Weber--sin and capital
Terrance
lycidas2 at earthlink.net
Tue Mar 12 07:47:14 CST 2002
What's the main difference between catholics and protestants? I grew up
as a
Roman Catholic, and when I remember my childhood (let's say until I
was 12
years old when I one day refused to go to church, and my parents
accepted
that) I must say that I always had a bad conscience. Not because I was
a bad
boy, but because I often confessed. I always had scruples about
whatever it
may be. I was in the trap of what Foucault called the "confession
dispositif". But what's protestantism for me? "Do good deeds and speak
about
it". That's the difference for me.
kwp
The difference is, as Weber (remember PWESC is only one small part of
Weber's huge study of religion) points out, sin and the accumulation of
sin and wealth. Catholics, in this sense, as Weber notes, are not like
Protestants at all, but are, and this makes perfect sense, like a
combination of two other great traditions, Confucianism and Hinduism or
like so many "children's religions" (to take Otto's description of
Catholicism).
The "good works" of the Quakers or more generally the "Calling" of
Protestants to do good in the world, is a product of the reformation and
is not present in Catholic theology or Christian Antiquity. There is no
need or desire to do good in this world for a Catholic. because he is
not interested in this world, this mundane existence. The opposite is
true for the Protestant. Moreover, any sin that a Catholic commits can
be gotten rid of by his going to the medicine man or father confessor.

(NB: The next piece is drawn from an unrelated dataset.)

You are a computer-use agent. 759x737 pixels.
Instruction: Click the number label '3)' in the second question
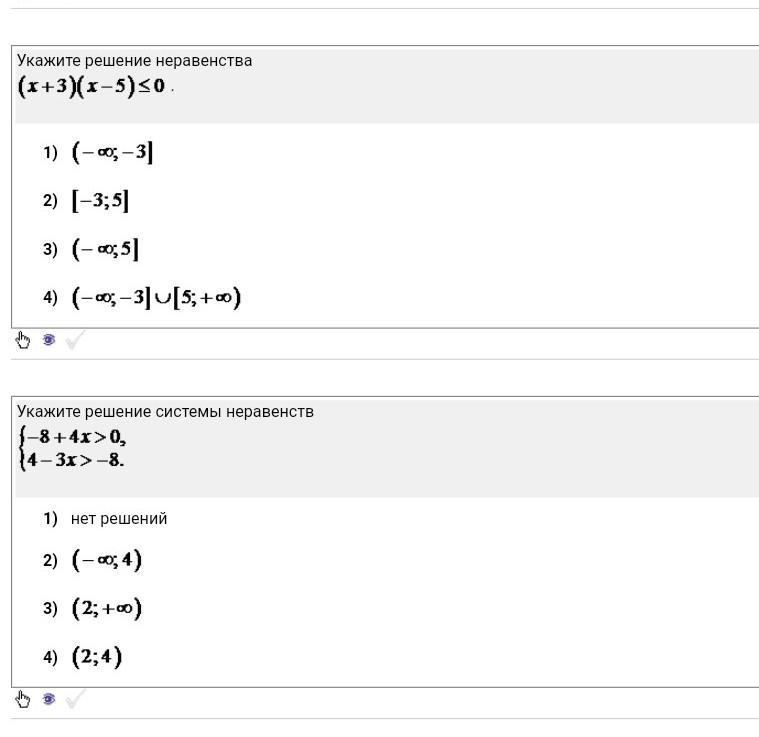pos(50,608)
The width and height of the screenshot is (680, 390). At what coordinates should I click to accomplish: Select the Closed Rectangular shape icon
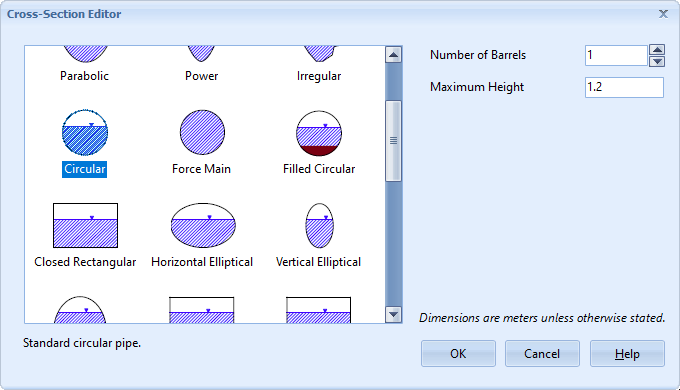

Not so for the Protestant, who not only accumulates wealth in this
world, does good works in this world--accumulates moral goodness or evil
but accumulates sins. The cycle, the life and death cycle of sin,
repentance, forgiveness, found in religions from Catholicism to Native
American religions to African religions, is absent from Protestantism
and the accumulation of wealth is morally sanctioned, provided, of
course, it is combined with a sober, industrious, life and not to
support the luxurious and conspicuous consumptions of self-indulgent
hedonists like the Pope and the Jesuits.